[Gluster-users] Unify / Distribute / Strip -- Some feedback
Kali Hernandez
kali at thenetcircle.com
Wed Apr 7 03:40:59 UTC 2010
Hi,
First of all, excuse my imperfect English, and use the following info as
a user story for my personal experience, the results and problems shown
here may or may not apply to your particular environment and
requirements, but if you are thinking on using glusterfs or are already
having problems, this might be useful:
Like someone already read on my previous messages, I am facing a
situation where Distribute / Strip translators will run into "non free
space" situations even when the overall cluster shows Gb's of free space
left. So after some good advice I am falling back to Unify translator.
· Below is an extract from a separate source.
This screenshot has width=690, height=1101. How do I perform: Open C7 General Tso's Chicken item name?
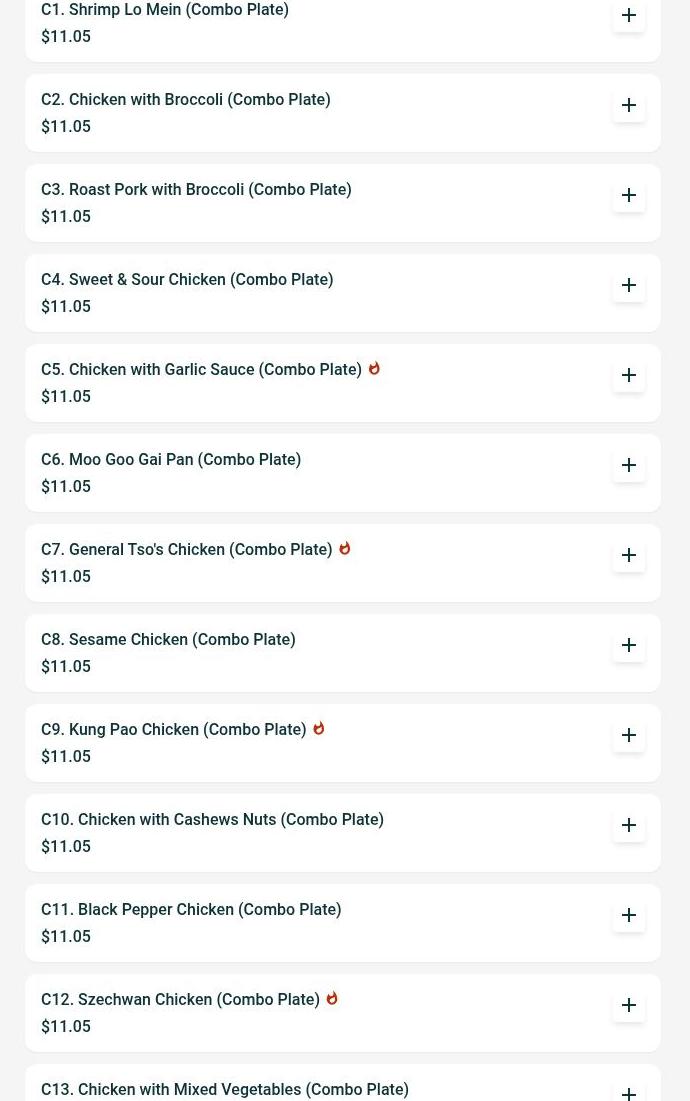pos(186,550)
As I have a previous glusterfs setup (as distribute) and I had to move
everything from there (and I don't have an intermediate mountpoint where
I could gather all the data), I am forced to mount both old and new
glusters in the same machine, and then moving data from the old to the
new one.
My first try was creating the new gluster over glusterfs 3.0.3 using
stripe translator. But then I found that I will also fall into the "non
free space" situation, and I had to look for another solution, which
ended in rolling back to 2.0.4 and using Unify translator with ALU
scheduler.
Moving data became extremely (and painfully) slow: reading from a
networked gluster and writing to another one! When using 3.0.3 Stripe I
was hitting some useful transfer speed, but when I switched back to
2.0.4 Unify I got an overall transfer speed of 1,2~2,0 Mb/s. With almost
600 Gb of info that would last forever.
So what I did was stopping the old gluster (distributed) and log in on
the storage nodes, then rsync all the content over ssh into the mount
point of the new gluster. This improved the transfer speed
significantly, achieving some nice speed of almost 20 mbps.
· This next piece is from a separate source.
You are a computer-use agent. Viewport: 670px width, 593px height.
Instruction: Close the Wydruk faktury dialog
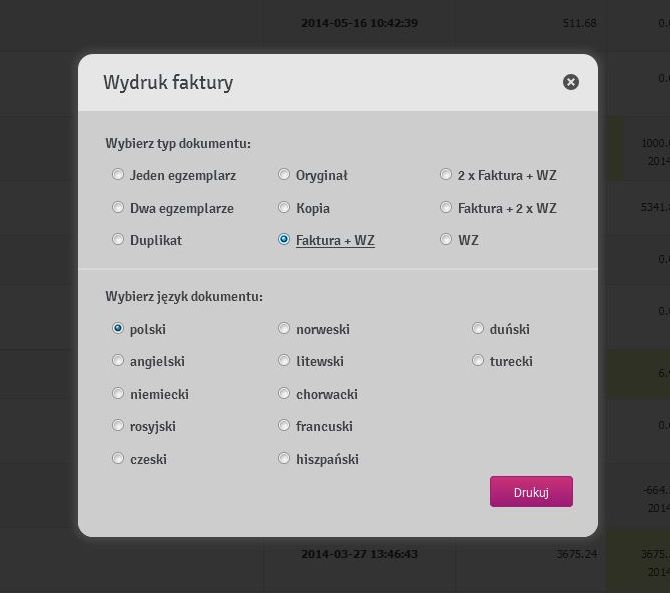(570, 82)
Attached to this email is a graph (generated with Graphite) showing the
evolution of the filling process of the new gluster. The green line
shows the size of the old gluster (original data) while the blue one
shows the evolution of filling new one. There you can see the 1st slope
which was filling the 3.0.3 Stripe, and the 2nd one which belongs to the
2.0.4 Unify.
Mark 1 shows when we hit the false "disk full" situation. Before that
you see the speed of copying from one gluster mount point to another
directly.
Mark 2 shows the incredibly slow speed slope of directly copying from
gluster to gluster when using 2.0 and Unify as target. Note the amazing
difference against 3.0 direct copy. Both copies were performed with a
single "cp -r" in the system mounting both glusters.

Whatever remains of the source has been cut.